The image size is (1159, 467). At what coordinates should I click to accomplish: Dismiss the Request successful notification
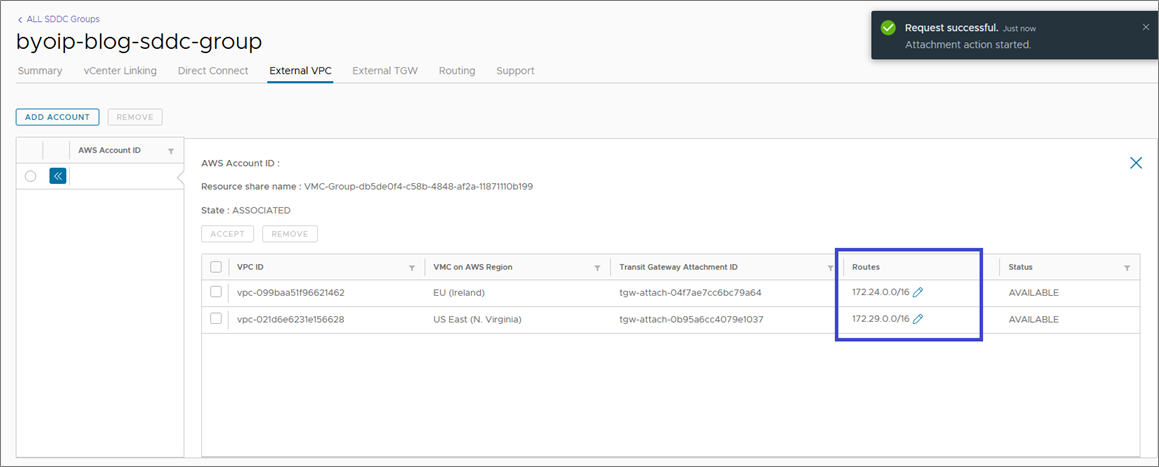(x=1146, y=27)
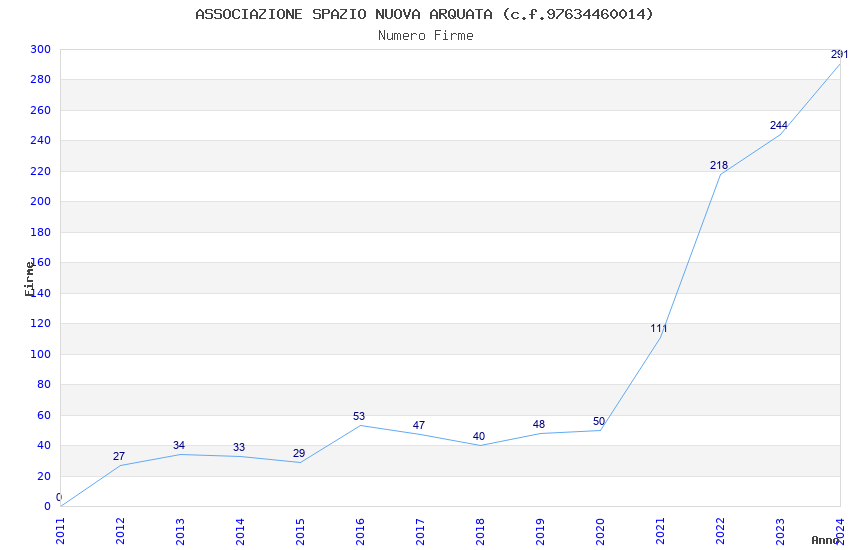The height and width of the screenshot is (550, 850).
Task: Click the Anno horizontal axis title
Action: coord(825,540)

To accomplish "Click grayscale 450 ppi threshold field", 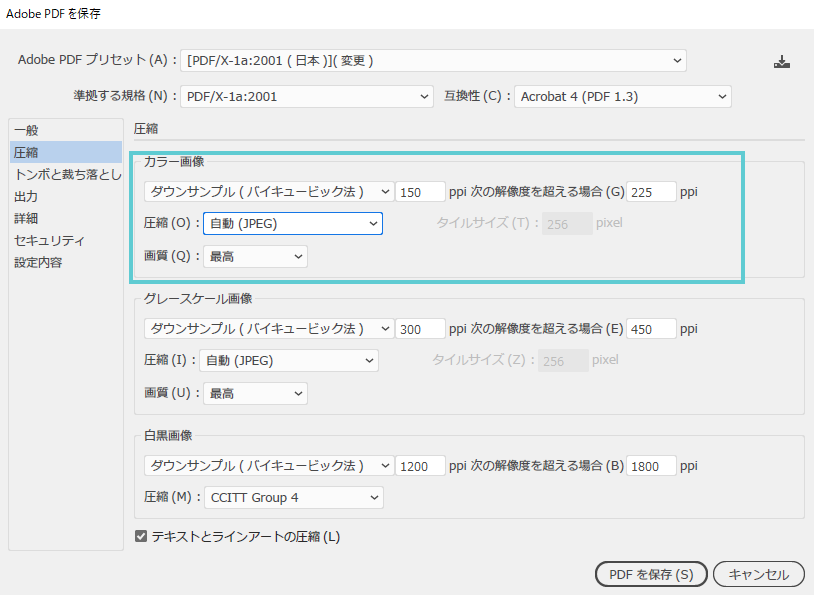I will point(651,329).
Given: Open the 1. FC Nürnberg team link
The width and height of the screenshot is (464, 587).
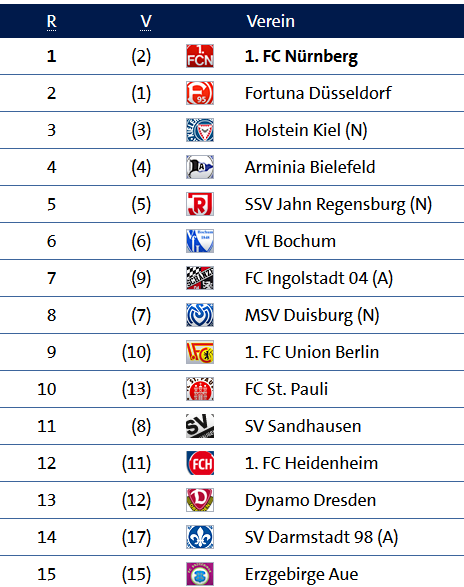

———

• _YOUR OBJECTIVE_:
Without the pictures, repeat the line with "Given: Open the 1. FC Nürnberg team link" and every line after it to the end of the listing, and nothing else.

• _RESULT OF THIS TASK_:
Given: Open the 1. FC Nürnberg team link
The width and height of the screenshot is (464, 587).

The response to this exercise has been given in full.